Records for processing below:
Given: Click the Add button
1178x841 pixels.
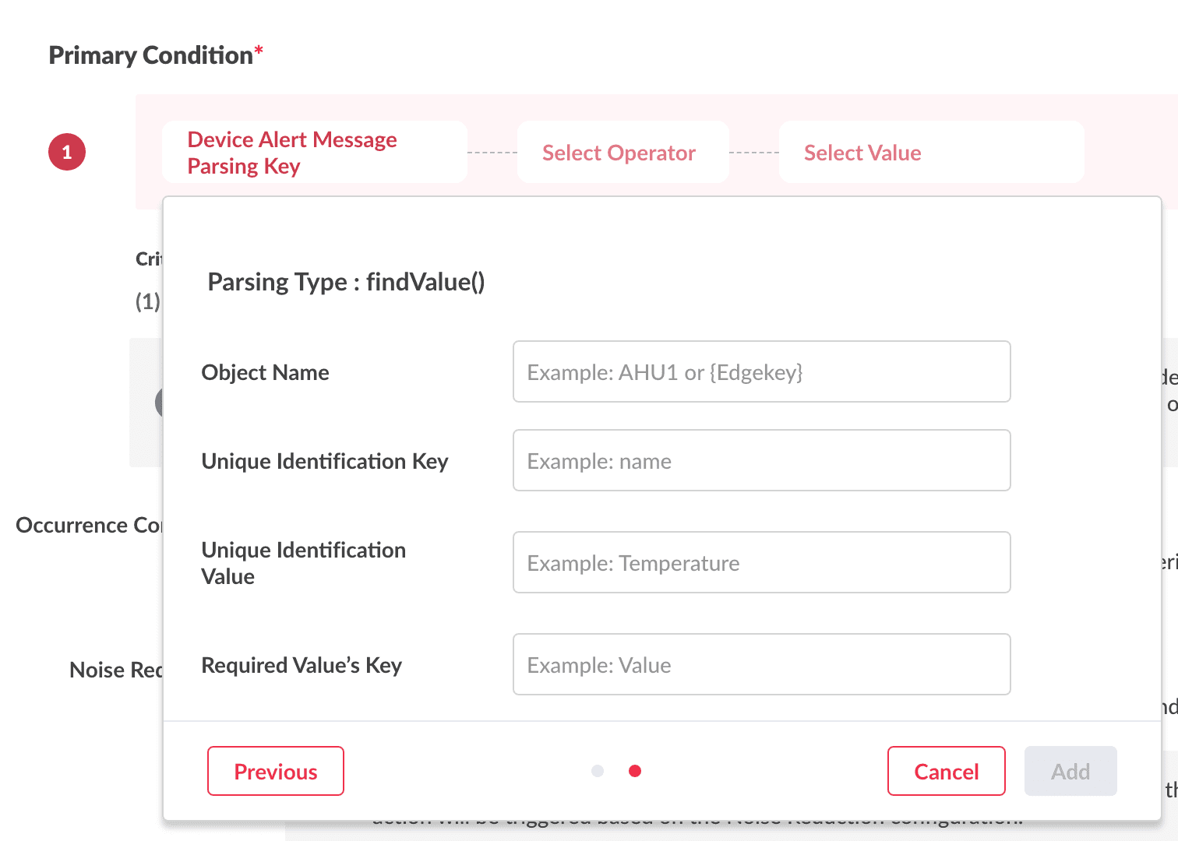Looking at the screenshot, I should coord(1070,772).
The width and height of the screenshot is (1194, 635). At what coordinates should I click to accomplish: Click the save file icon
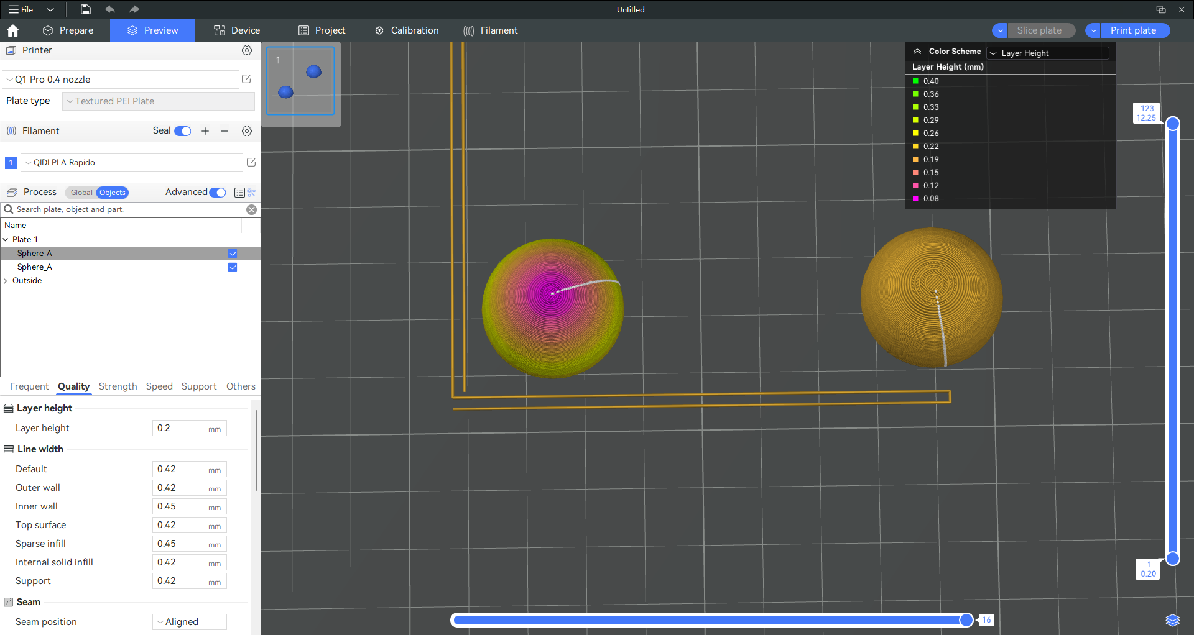[86, 9]
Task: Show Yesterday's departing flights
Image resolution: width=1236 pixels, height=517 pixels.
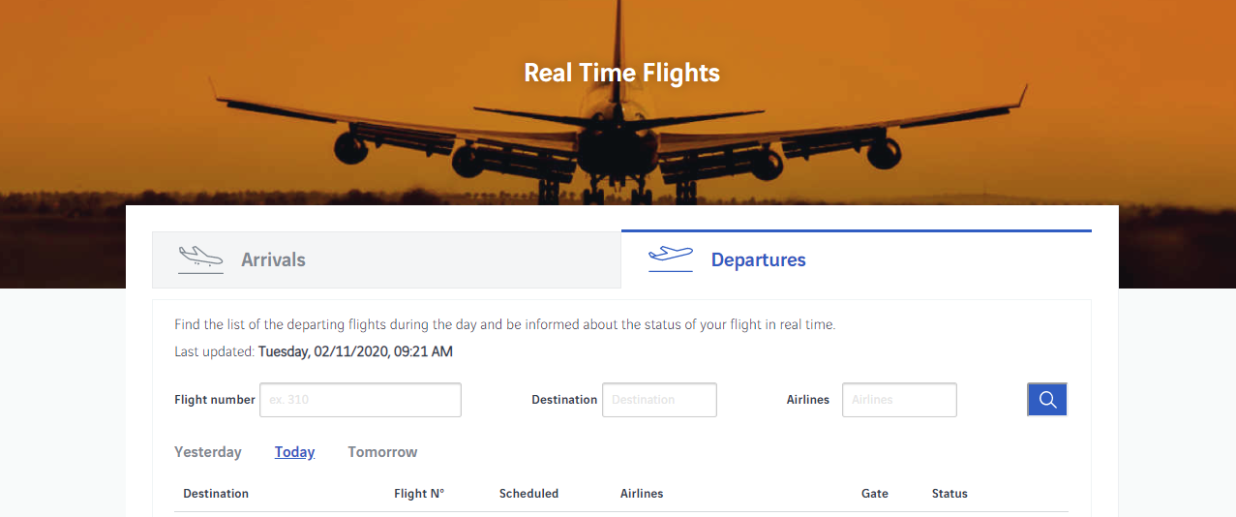Action: [x=208, y=452]
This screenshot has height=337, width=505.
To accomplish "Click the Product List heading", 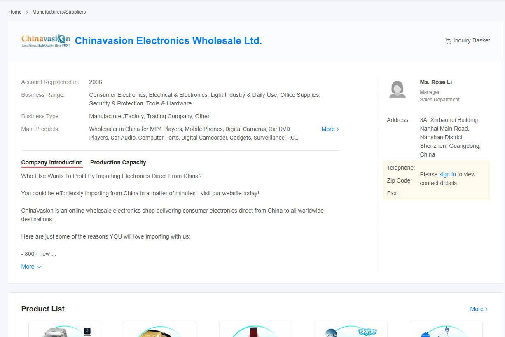I will [43, 309].

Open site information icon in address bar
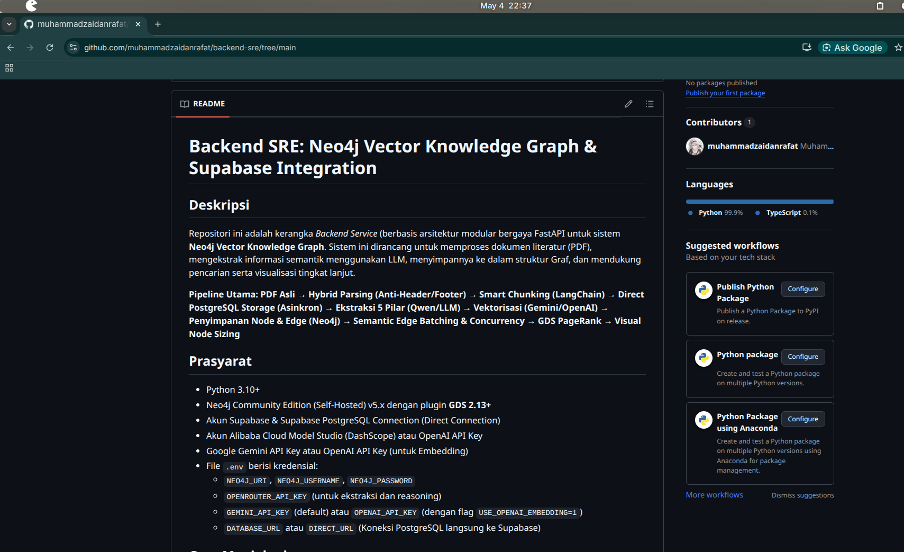click(74, 48)
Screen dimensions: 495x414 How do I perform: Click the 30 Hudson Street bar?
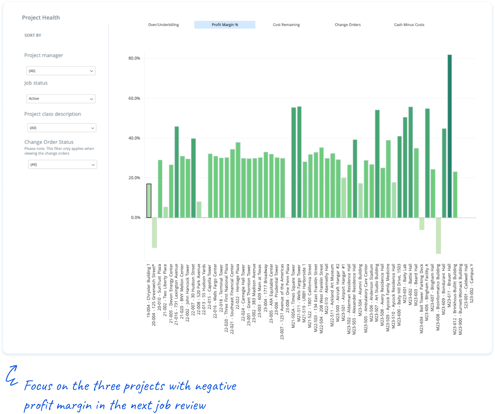click(x=193, y=178)
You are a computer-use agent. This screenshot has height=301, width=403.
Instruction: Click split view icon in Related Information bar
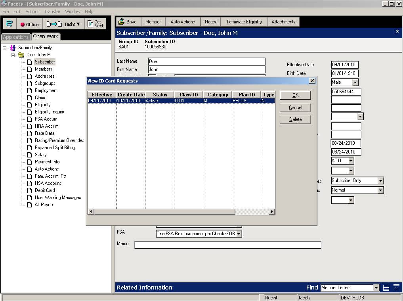[386, 288]
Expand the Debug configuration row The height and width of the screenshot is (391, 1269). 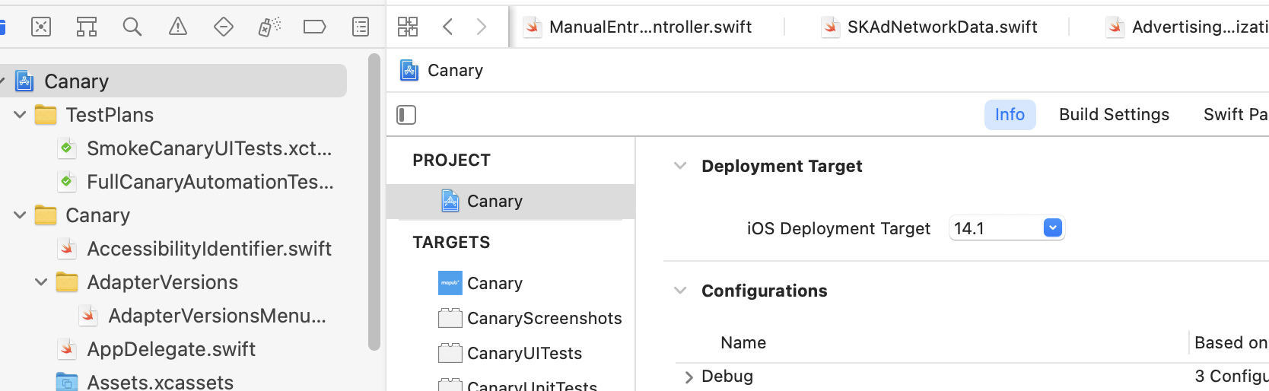coord(689,377)
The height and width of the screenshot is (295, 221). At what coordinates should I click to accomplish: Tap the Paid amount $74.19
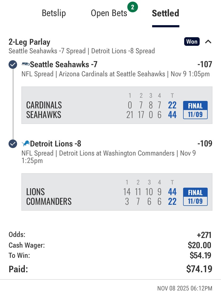coord(199,269)

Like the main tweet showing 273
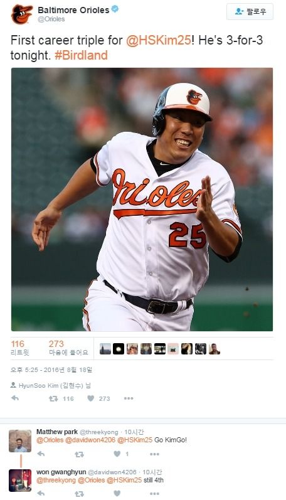(x=98, y=398)
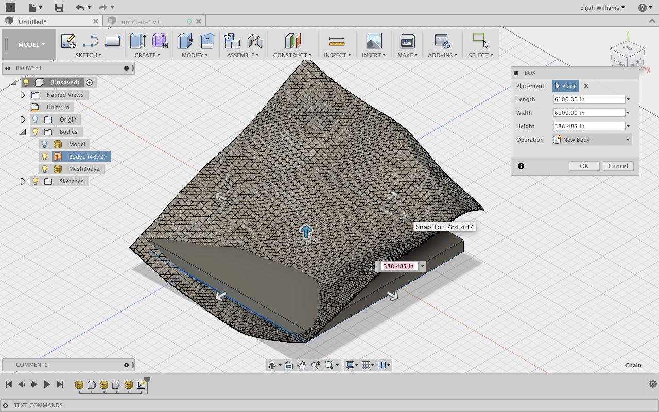Hide MeshBody2 using its lightbulb toggle
This screenshot has height=412, width=659.
[x=44, y=168]
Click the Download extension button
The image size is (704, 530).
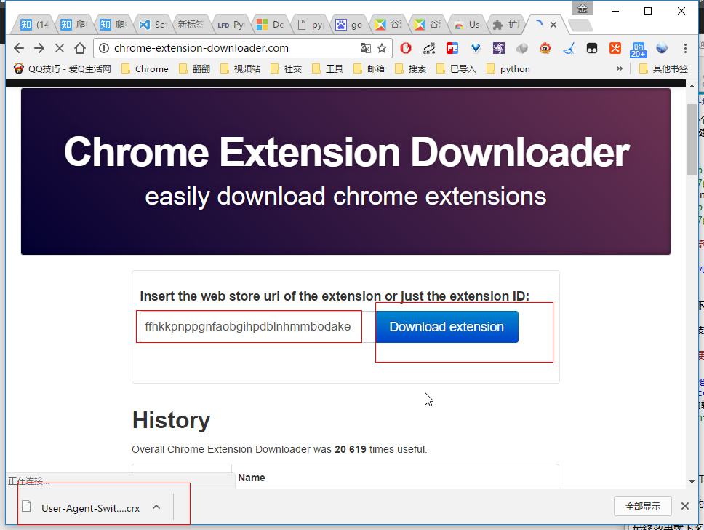[x=447, y=327]
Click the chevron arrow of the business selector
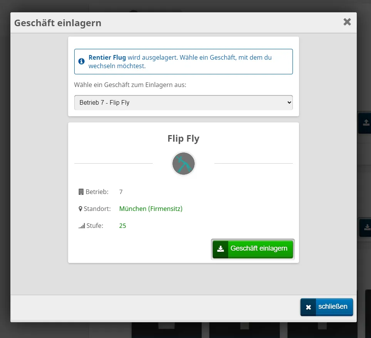Screen dimensions: 371x338 (x=289, y=103)
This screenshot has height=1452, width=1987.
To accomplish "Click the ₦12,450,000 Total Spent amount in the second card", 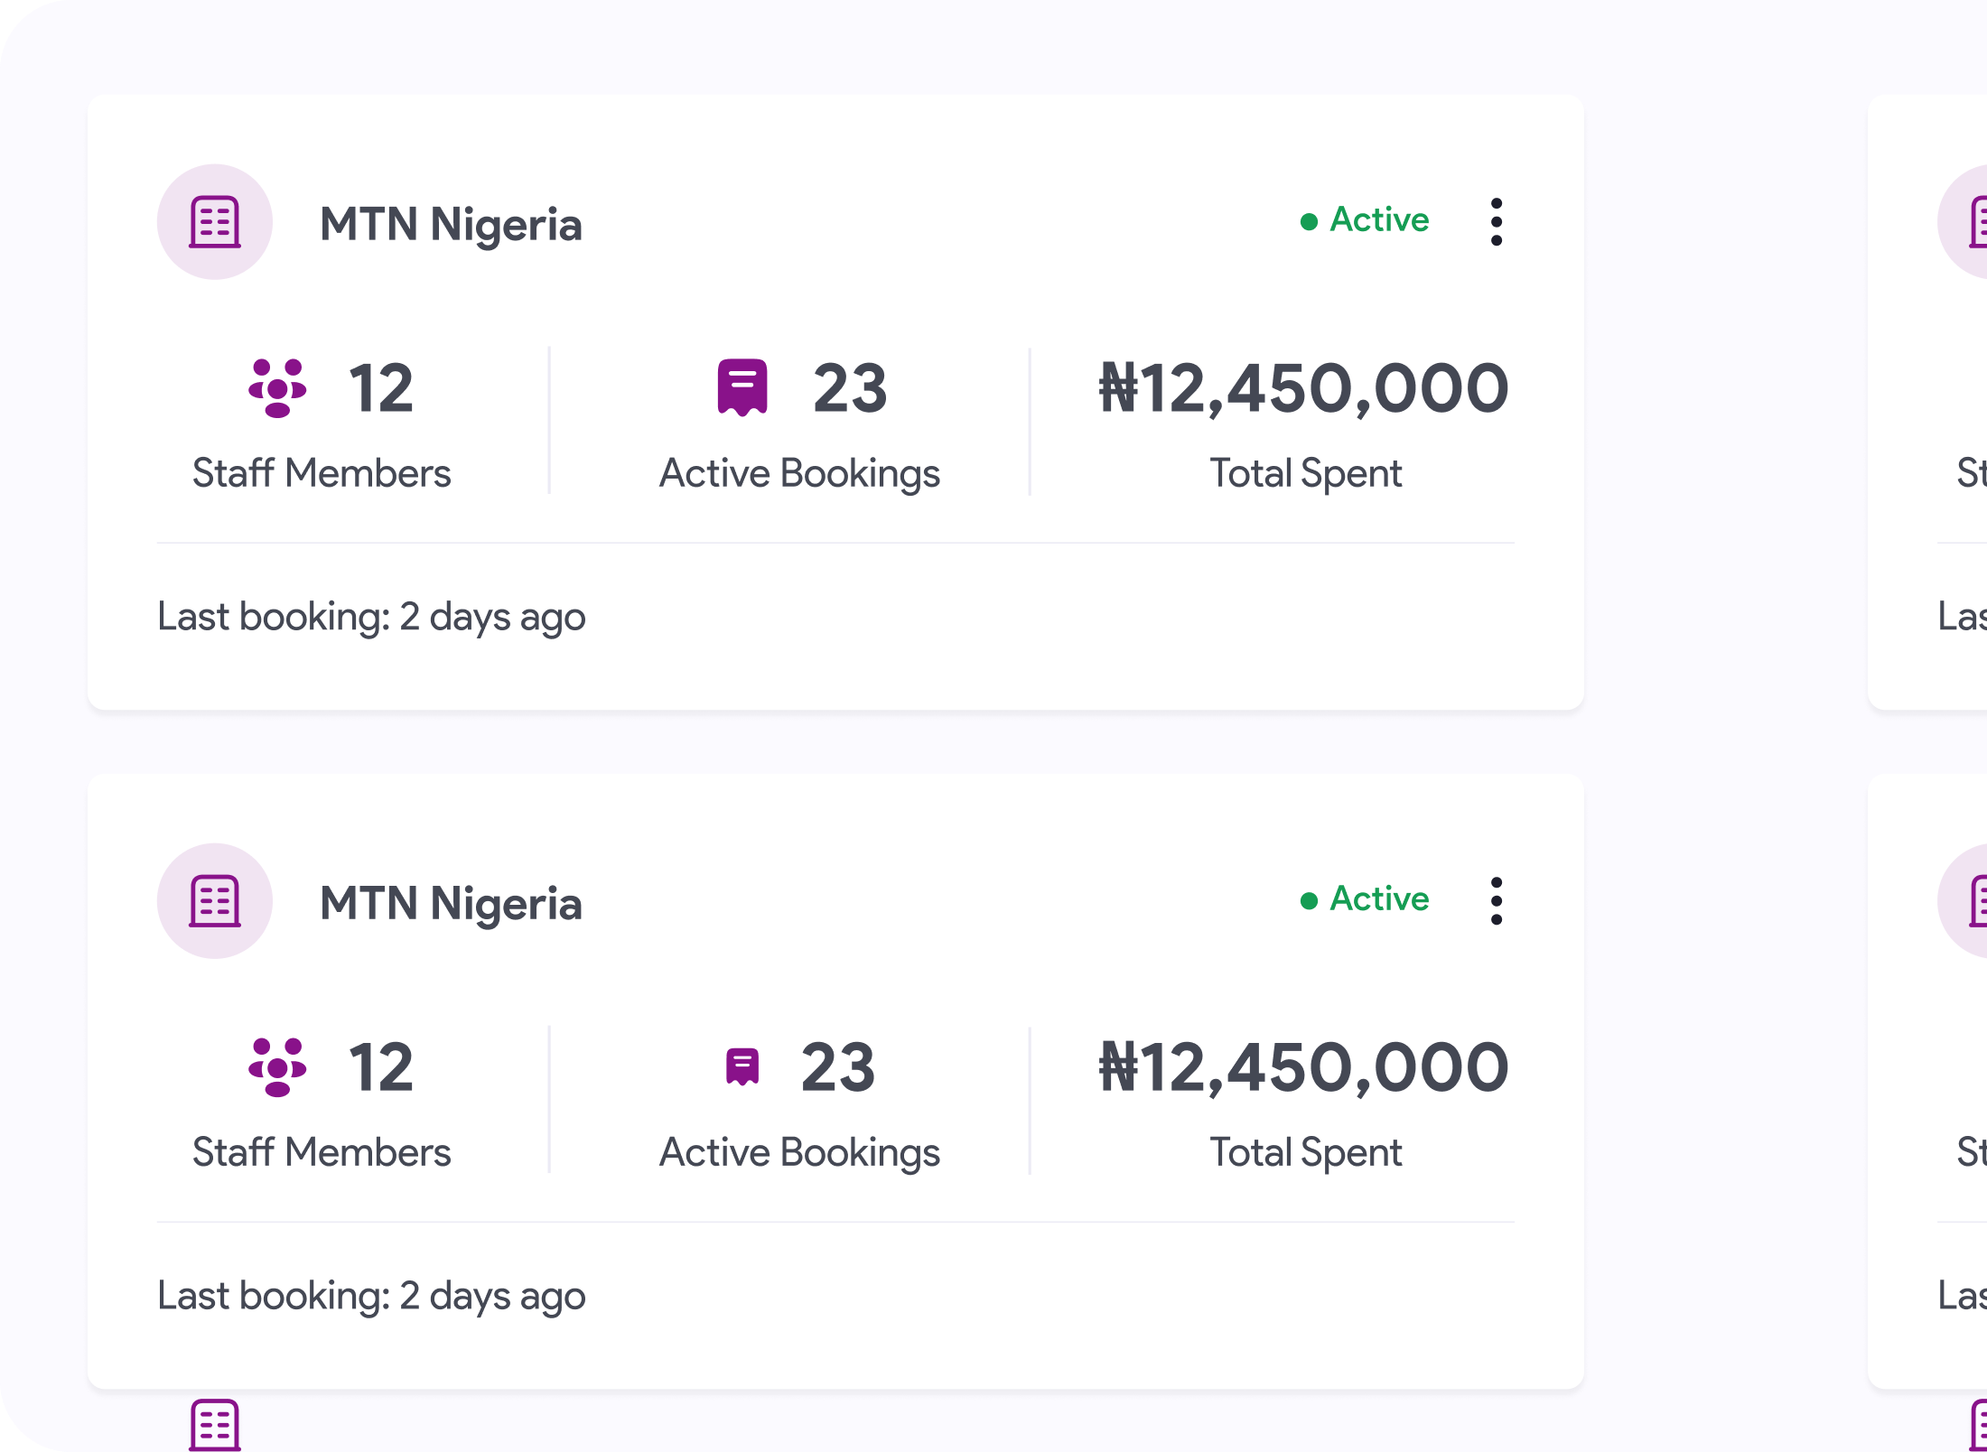I will [x=1303, y=1067].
End of Records for processing.
▶ **Work required**
Wherever a line in the records contains the word "button", copy that line.

▶ **Result for this exercise**
Given: Click the Add button
Click the Download extension button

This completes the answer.